Me miró. Sus ojos reflejaban una lucha interna, un dolor profundo... hasta que, al cruzarse con la mirada implacable de Lucas, su expresión se derrumbó en una resignación total.

Retiró la vista lentamente, aceptando lo que ya sabía que iba a pasar.

Me quedé mirando su rostro esquivo, con el corazón roto, sintiendo cómo me lo arrancaban del pecho.

Pero justo en ese instante, solté una sonrisa amarga.

Me reí de lo ingenua que había sido al pensar que él se vendría conmigo.

Me reí de lo tonta que fui al creer que sus promesas valían más que la importancia de un heredero de pura sangre.

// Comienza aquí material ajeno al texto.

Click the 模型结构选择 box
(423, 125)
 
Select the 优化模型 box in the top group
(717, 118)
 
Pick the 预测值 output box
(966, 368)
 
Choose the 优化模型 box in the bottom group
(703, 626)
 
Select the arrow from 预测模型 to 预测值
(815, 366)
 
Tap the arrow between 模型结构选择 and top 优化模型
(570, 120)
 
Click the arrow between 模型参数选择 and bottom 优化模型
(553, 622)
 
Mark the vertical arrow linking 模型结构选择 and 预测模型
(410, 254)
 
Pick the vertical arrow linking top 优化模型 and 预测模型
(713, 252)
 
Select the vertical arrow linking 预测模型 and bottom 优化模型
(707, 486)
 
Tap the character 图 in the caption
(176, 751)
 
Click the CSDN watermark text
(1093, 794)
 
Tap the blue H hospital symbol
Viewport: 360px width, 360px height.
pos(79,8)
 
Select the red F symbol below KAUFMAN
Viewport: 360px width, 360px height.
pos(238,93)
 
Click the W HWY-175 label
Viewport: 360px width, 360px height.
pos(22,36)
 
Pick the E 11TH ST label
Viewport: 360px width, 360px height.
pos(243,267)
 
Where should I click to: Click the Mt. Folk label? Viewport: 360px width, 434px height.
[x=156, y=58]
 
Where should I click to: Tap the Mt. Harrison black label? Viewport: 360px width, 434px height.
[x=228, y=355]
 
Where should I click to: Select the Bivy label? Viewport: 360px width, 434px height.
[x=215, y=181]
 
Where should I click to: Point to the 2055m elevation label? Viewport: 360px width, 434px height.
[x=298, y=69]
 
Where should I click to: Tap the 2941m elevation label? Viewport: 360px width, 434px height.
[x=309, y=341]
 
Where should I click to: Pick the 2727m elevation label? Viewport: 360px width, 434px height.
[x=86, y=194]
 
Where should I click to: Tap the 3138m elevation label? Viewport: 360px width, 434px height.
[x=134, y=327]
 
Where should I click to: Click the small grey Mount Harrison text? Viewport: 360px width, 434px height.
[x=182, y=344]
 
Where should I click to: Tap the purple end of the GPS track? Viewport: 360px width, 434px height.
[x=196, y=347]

Me reí de lo estúpida que fui al esperar que, al final de todo, él me eligiera a mí.

En el calabozo de torturas, los guardias me empujaron contra la piedra del centro.

El primer latigazo me hizo perder la noción.

De repente, un recuerdo me vino a la mente: El día en que decidió enfrentarse a su familia por mí, yo le pedí que nos separáramos. Esa noche llovía a cántaros, y César se quedó bajo la lluvia toda la madrugada, empapado, sin moverse. Al día siguiente, tenía cuarenta grados de fiebre.

Cuando lo vi, estaba delirando, pero aun así me apretó la mano y me dijo:

—Alicia, recuerda esto. Aunque todo el mundo esté en contra, quiero que seas mi única compañera.

El segundo latigazo me hizo morder los labios con tanta fuerza que sangré, y sentí el sabor metálico en la boca. Recordé la vez que cruzó medio país de un tirón, solo para calmar el miedo que, sin querer, le había transmitido por el lazo que nos unía.

El tercero, el cuarto...

Cada golpe me partía el alma, doliendo muchísimo más que cualquier herida física.

Cuando cayó el decimoquinto latigazo, creí escuchar su voz suave en mi cabeza, igual que cuando me curó una herida:

—¿Cómo te volviste a lastimar? Ven, déjame darte un beso, ya se te pasa...

Al decimonoveno latigazo, mi mente ya estaba hecha un lío. Escuchaba mi nombre, pero no sabía si era real o si solo era una alucinación.

Cuando el último golpe cayó, me desmayé, incapaz de aguantar más.

Antes de perder el conocimiento, vi a César abrazándome, completamente desesperado.